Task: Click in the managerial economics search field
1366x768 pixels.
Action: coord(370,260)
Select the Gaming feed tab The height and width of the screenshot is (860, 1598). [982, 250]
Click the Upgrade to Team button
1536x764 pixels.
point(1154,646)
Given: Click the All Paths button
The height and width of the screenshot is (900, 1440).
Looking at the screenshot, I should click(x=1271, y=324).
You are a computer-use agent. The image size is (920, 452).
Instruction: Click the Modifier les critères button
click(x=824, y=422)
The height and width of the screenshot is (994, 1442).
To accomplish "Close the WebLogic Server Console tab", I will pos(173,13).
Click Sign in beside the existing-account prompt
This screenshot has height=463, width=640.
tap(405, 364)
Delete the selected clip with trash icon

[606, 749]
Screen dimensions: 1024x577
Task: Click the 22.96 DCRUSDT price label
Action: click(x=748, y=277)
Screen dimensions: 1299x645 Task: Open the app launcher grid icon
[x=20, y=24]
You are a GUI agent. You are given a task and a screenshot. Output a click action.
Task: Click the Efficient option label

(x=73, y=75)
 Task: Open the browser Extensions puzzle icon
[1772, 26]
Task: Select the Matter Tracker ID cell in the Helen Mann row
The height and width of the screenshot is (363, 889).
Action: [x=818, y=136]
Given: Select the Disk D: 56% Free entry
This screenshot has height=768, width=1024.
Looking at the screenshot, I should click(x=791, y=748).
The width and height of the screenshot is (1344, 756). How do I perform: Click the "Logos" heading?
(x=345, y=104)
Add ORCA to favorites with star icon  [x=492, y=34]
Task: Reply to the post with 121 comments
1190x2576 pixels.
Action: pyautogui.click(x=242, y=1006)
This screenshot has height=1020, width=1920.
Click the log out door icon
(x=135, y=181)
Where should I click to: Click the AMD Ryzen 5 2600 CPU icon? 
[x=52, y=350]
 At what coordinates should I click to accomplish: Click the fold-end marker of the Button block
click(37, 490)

○ ○ ○ ○

Reproduce the material verbatim, line by line.

Task: Click in the managerial economics search field
1366x768 pixels.
Action: coord(370,260)
Select the Gaming feed tab The height and width of the screenshot is (860, 1598). [982, 250]
Click the Upgrade to Team button
1536x764 pixels.
point(1154,646)
Given: Click the All Paths button
The height and width of the screenshot is (900, 1440).
Looking at the screenshot, I should click(x=1271, y=324).
You are a computer-use agent. The image size is (920, 452).
Instruction: Click the Modifier les critères button
click(x=824, y=422)
The height and width of the screenshot is (994, 1442).
To accomplish "Close the WebLogic Server Console tab", I will pos(173,13).
Click Sign in beside the existing-account prompt
This screenshot has height=463, width=640.
tap(405, 364)
Delete the selected clip with trash icon

[606, 749]
Screen dimensions: 1024x577
Task: Click the 22.96 DCRUSDT price label
Action: click(x=748, y=277)
Screen dimensions: 1299x645 Task: Open the app launcher grid icon
[x=20, y=24]
You are a GUI agent. You are given a task and a screenshot. Output a click action.
Task: Click the Efficient option label

(x=73, y=75)
 Task: Open the browser Extensions puzzle icon
[1772, 26]
Task: Select the Matter Tracker ID cell in the Helen Mann row
The height and width of the screenshot is (363, 889).
Action: [x=818, y=136]
Given: Select the Disk D: 56% Free entry
This screenshot has height=768, width=1024.
Looking at the screenshot, I should click(x=791, y=748).
The width and height of the screenshot is (1344, 756). How do I perform: Click the "Logos" heading?
(x=345, y=104)
Add ORCA to favorites with star icon  [x=492, y=34]
Task: Reply to the post with 121 comments
1190x2576 pixels.
Action: pyautogui.click(x=242, y=1006)
This screenshot has height=1020, width=1920.
Click the log out door icon
(x=135, y=181)
Where should I click to: Click the AMD Ryzen 5 2600 CPU icon? 
[x=52, y=350]
 At what coordinates should I click to accomplish: Click the fold-end marker of the Button block
click(37, 490)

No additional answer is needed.